The changes in the dynamics of ‘Squid Game’ in its second season accentuate and extend critical readings of certain conceptions of freedom and democracy.
In recent years, there has been much discussion of a concept of political freedom that is often subsumed under very specific manifestations of political freedom, such as freedom of expression. Freedom is thus summed up as the ability to express one’s opinion and the ability to choose. The question of choice, of what it means to choose, is another melon that could give rise to much, but for now let’s focus on something more concrete: that freedom that is exhausted in the ability to express one’s opinion.
In the recently released second season of Squid Game, both the purely individual and the collective dimensions of this concept of freedom are sufficiently explored.
In this sense, at the individual level, freedom is presented as the possibility of freely choosing to participate in the games. And at the collective level, as the articulation of a majority that decides whether or not to continue playing after each round.
In principle, given the formal scheme proposed, one might be tempted to think that the participants in the game are indeed respected in their freedom, both individually and collectively, and that therefore, since the responsibility for starting and continuing the game is entirely theirs, the consequences (the deaths of so many participants) are also entirely theirs, excusing the morbid organisers who, in any case, seem to be merely conducting a social experiment so that the players can get to know themselves.
The problem with this approach is that it assumes that the exercise of freedom is something that is given, in the name of the classics, in a pure form: one exercises freedom insofar as one chooses. It does not take into account the different circumstances and conditioning factors that predispose to this choice: personal character, education, family and economic situation, socio-political factors, etc.
In its most extreme form, this approach, which ignores all special circumstances, leads to such controversial ideas as the possibility of selling one’s own vital organs, proposed by Javier Milei in his electoral campaign. According to him, if a person freely decides to sell a kidney to a third party, who should stop him? The cost of intervention would be to restrict a freedom that would not harm a third party (principle of non-interference). In reality, these examples given by Milei, however bizarre and macabre they may seem to us, are extremely useful to observe, albeit intuitively, that there is something wrong with this approach: if the freedom of a person who voluntarily sells a kidney is reduced to doing so or starving to death, for example, are we not dealing with a quite obvious coercion?
On the other hand, as far as the collective dimension of freedom is concerned, we have, of course, based our liberal representative democracies on the power of the majority. That is, since the end of the Second World War, this democracy has been presented uninterruptedly as the paradigm on which all political societies in the world should be based, because it sees itself as the highest form of taking into account the judgement of each citizen. However, as various theorists, including Žižek, have argued, for a democracy to work it needs a common framework in which all parties respect each other and in which what is voted on is not an affront or something unacceptable to one party. To a certain extent, democracy works well in that it acts as a tie-breaker: given a certain consensus, day-to-day decisions must be made somehow, and perhaps the fairest and least arbitrary way of doing this is to consult the social majority.
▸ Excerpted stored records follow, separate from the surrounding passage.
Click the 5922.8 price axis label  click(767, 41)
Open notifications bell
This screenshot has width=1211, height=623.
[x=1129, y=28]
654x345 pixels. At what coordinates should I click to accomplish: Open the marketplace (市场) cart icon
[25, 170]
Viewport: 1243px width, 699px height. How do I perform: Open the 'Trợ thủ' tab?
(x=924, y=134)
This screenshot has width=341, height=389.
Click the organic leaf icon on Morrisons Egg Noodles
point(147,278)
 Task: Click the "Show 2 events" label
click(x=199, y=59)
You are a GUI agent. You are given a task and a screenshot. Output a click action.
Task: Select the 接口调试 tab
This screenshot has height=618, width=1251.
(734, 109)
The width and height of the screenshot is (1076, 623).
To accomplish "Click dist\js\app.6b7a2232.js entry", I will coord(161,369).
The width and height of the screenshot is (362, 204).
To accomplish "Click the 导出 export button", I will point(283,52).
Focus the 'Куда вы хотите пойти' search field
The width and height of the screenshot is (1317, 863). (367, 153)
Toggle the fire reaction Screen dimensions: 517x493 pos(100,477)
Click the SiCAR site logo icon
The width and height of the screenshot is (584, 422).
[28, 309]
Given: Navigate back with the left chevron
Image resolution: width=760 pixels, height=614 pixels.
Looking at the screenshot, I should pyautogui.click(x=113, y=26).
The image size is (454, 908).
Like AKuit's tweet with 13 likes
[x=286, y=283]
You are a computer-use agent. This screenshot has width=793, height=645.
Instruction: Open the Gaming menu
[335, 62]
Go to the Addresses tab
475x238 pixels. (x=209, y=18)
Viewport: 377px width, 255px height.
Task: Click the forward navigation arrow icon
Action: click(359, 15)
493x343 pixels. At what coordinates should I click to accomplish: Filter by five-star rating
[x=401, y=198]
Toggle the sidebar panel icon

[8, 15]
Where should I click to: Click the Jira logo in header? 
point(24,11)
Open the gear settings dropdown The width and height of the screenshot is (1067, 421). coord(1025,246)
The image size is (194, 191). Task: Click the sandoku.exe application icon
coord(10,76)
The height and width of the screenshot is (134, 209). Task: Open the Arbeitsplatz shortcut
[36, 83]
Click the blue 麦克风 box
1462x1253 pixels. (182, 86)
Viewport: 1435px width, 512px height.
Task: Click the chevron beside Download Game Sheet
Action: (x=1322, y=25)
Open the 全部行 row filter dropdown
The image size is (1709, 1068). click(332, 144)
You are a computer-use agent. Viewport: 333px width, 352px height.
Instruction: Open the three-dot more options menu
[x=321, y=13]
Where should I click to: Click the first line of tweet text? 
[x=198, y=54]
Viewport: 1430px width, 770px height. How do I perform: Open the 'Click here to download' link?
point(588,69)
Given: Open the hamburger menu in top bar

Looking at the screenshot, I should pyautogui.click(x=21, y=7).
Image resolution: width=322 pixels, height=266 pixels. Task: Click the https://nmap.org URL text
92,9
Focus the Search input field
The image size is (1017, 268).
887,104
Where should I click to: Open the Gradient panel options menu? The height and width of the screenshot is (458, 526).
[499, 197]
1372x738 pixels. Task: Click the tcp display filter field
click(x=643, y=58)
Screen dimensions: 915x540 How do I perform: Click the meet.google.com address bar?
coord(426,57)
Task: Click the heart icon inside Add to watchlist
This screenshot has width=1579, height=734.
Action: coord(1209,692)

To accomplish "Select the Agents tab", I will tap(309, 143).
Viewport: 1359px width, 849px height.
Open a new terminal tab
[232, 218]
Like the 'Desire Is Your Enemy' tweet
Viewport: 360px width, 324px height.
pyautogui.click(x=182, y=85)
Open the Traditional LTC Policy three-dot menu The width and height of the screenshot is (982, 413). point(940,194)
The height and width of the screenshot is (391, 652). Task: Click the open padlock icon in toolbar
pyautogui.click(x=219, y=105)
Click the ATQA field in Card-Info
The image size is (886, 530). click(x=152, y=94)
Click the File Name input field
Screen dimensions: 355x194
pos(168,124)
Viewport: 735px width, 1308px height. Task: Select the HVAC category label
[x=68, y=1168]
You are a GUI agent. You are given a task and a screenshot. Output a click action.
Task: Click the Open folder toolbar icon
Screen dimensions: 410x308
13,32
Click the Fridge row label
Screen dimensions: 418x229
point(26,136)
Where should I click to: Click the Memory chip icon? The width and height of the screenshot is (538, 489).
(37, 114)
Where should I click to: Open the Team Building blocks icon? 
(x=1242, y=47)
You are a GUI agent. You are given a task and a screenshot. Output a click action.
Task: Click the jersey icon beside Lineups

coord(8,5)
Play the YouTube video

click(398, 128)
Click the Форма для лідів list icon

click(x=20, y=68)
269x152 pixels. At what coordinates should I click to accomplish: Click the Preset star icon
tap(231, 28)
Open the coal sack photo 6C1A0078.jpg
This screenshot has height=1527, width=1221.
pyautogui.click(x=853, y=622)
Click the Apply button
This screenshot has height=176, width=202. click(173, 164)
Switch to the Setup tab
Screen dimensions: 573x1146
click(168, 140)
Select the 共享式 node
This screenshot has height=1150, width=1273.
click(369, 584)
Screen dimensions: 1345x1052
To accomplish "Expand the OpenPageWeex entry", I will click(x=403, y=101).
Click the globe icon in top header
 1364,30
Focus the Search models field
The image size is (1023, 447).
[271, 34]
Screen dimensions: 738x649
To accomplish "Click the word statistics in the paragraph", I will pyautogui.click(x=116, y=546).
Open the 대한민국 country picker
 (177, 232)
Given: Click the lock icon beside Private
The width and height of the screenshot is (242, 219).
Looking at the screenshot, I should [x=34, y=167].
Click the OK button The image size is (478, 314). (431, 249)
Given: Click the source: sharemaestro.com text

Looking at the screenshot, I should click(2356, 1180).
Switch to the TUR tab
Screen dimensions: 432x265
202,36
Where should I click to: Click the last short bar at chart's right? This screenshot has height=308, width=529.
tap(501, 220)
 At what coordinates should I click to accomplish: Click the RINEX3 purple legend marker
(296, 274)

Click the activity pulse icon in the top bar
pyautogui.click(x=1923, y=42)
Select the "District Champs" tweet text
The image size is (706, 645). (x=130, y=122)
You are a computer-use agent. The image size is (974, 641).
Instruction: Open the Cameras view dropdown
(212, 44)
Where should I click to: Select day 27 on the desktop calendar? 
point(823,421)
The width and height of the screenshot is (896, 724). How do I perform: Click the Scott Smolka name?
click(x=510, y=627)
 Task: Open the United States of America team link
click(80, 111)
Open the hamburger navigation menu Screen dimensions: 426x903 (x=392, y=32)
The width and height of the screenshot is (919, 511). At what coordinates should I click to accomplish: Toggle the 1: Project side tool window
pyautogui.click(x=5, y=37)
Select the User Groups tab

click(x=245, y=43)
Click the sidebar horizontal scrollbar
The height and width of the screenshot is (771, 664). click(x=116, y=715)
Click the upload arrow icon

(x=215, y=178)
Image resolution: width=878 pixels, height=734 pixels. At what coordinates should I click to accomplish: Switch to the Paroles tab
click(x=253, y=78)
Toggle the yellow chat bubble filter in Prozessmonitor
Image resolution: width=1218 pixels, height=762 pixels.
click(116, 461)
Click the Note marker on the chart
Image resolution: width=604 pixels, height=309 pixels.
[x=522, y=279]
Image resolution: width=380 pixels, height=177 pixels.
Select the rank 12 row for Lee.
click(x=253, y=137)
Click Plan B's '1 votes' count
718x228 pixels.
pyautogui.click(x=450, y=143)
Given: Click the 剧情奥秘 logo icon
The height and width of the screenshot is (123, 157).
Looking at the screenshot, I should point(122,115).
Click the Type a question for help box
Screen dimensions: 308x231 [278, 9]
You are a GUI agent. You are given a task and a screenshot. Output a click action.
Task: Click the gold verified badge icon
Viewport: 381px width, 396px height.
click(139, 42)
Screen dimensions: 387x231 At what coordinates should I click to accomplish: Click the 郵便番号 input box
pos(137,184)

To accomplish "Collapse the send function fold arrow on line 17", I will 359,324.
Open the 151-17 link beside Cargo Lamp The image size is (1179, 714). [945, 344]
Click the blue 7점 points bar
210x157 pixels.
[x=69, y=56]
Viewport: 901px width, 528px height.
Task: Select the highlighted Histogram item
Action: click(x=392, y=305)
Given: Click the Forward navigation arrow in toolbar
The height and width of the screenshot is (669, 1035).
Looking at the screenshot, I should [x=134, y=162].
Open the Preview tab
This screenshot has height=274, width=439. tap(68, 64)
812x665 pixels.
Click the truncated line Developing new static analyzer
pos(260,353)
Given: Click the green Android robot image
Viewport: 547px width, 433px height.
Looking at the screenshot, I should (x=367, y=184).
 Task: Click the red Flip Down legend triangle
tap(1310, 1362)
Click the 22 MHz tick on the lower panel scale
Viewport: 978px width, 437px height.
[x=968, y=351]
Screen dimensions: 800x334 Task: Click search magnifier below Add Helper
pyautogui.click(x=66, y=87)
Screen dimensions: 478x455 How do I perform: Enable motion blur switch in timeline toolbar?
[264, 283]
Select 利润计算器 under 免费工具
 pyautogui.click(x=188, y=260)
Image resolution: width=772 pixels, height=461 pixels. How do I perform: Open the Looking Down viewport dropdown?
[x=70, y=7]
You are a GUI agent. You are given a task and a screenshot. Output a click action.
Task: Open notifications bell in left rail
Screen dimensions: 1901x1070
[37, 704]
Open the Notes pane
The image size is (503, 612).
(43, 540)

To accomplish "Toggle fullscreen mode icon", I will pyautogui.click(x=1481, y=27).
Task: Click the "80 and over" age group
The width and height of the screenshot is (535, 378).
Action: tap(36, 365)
In Squid Game, by contrast, something as crucial as whether to continue playing a game that could lead to the immediate death of those taking part in the vote (the players, of course) is put to a vote. To what extent can a majority be empowered to make such a decision? Here we are undoubtedly running into the danger that Tocqueville warned of long ago: a social majority cannot be empowered to take abject decisions that directly affect the life project (literally) of the other members of a society, because in doing so it falls into the tyranny of the majority.
Finally, and as if the organisation’s desire to legitimise what is done on the basis of the sole responsibility of the participants were not clear enough, the infiltration of player 001 constantly reminds us that, despite the efforts of player 456, the participants do not deserve to be saved from themselves: they are selfish, capricious, cruel, etc. But is this really the case? But is this really the case, and can the nature of these people be summed up without considering the circumstances that condition them? And above all, can barbarity be legitimised on the basis of a supposed freedom of choice?